In April 1965 Fifth cashed a certificate of deposit which had been issued to it by Mercantile in the sum of $1,000,000. On the instructions of Muscat as Fifth's president, Mercantile transmitted the $1,000,000 to Worcester. Worcester, on Krock's instructions, credited $10,000 of it to Fifth's checking account and issued its certificate of deposit for $990,000 dated May 3, 1965 payable to Fifth one year after date, with interest at 4 per cent. Worcester delivered this certificate to Krock who in July 1965 returned it to Worcester for safekeeping.
On July 9, 1965 Worcester, on Krock's instructions, loaned $500,000 to Fifth repayable on April 30, 1966. As security for this loan Fifth pledged with and delivered to Worcester a certificate of deposit in the sum of $500,000 issued by American Fletcher National Bank payable to Fifth on April 30, 1966.
At a meeting of Fifth's board of directors held on September 26, 1965, Muscat advised the board that Fifth needed money to meet current obligations. Either he or Krock, who according to the minutes was at the meeting, said in substance that the certificate of deposit issued by Worcester in favor of Fifth was not assignable, that it could not be pledged for a loan, and that it could not be paid before maturity.
According to the minutes, Krock then advised the board that he personally would lend Fifth the necessary funds. Thereupon the board adopted the following resolution:
"RESOLVED, that the corporation accept Mr. Krock's offer of a loan in a sum not to exceed $900,000, which sum was to be drawn down at various times and in varying amounts as required by the corporation, it being clearly understood that on the maturity of this certificate at the Worcester County Bank, Mr. Krock would be repaid."
On October 25, 1965, Krock personally borrowed $990,000 from Worcester, payable on May 3, 1966, with interest at 4 3/4 per cent. Out of the proceeds of this loan Krock, on October 27, 1965, deposited $885,944.45 in Fifth's account in Worcester. This was Krock's loan to Fifth.
Worcester's certificate of deposit for $990,000 in favor of Fifth matured on May 3, 1966. The amount payable to Fifth, which included interest, was $1,030,150. The loan which Worcester had made to Krock individually matured on the same day. On Krock's instructions, Worcester applied the proceeds of Fifth's certificate of deposit first to the payment of the principal of Krock's personal loan in the amount of $990,000 and second to the payment of interest on that loan in the amount of $24,688.12. After so doing, there was a balance of proceeds of $15,461.88. Worcester paid this to Krock by cashier's check. Krock deposited it in his own account.
Krock thereupon treated his loan to Fifth as paid, as indeed it was. At this point Krock had received $1,030,150 of Fifth's money against his loan of $885,944.45. But this was not all. On May 2, 1966, Worcester received from American Fletcher National Bank the proceeds of the certificate of deposit which that bank had issued to Fifth. These proceeds amounted to $520,277.78. Worcester applied these proceeds first to the payment of the loan which it had made to Fifth in the amount of $500,000 and next to the payment of two days' interest on that loan in the sum of $145.83.

Dataset items:

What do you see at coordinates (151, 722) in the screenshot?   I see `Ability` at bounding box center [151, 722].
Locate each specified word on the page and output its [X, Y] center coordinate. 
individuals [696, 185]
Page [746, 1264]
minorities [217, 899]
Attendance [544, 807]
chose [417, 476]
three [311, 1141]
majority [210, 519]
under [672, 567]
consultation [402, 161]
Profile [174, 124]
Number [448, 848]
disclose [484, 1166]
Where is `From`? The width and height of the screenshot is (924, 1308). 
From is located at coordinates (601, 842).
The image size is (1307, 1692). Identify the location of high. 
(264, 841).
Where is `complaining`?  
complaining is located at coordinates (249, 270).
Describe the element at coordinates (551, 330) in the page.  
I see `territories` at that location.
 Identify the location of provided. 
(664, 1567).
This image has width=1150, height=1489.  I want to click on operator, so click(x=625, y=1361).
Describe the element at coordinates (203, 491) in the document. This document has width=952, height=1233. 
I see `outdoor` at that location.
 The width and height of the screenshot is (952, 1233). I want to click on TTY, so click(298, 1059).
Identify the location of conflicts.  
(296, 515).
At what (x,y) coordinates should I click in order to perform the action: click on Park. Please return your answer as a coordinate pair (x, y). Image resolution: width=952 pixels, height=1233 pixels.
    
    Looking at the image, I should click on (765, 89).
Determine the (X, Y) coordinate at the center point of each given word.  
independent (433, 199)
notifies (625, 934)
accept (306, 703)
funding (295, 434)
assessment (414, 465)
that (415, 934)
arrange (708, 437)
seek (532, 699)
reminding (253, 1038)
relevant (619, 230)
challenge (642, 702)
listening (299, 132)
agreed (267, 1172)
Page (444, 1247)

**Set problem 1:** According to the court excerpt, how much did Krock deposit in Fifth's account at Worcester on October 27, 1965?
**Set problem 2:** Express the lines of the listing as a JSON list of strings, one string per line, omitting blank lines. Include only the lines between the one holding "consultation [402, 161]" and the one holding "(264, 841).", inclusive.

**Full solution 1:** $885,944.45

**Full solution 2:**
[
  "consultation [402, 161]",
  "Profile [174, 124]",
  "Number [448, 848]",
  "disclose [484, 1166]",
  "Where is `From`? The width and height of the screenshot is (924, 1308). ",
  "From is located at coordinates (601, 842).",
  "The image size is (1307, 1692). Identify the location of high. ",
  "(264, 841)."
]